- [WHAT IS REQUIRED]: Convert the lines of the material below into a numbered list, omitting any blank lines.

- [Item position entries]:

[START]

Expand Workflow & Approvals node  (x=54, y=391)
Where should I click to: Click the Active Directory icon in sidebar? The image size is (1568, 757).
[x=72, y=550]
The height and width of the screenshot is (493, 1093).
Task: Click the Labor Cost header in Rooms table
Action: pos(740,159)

[END]

- [TASK SOLUTION]:
1. Expand Workflow & Approvals node  (x=54, y=391)
2. Where should I click to: Click the Active Directory icon in sidebar? The image size is (1568, 757).
3. [x=72, y=550]
4. The height and width of the screenshot is (493, 1093).
5. Task: Click the Labor Cost header in Rooms table
6. Action: pos(740,159)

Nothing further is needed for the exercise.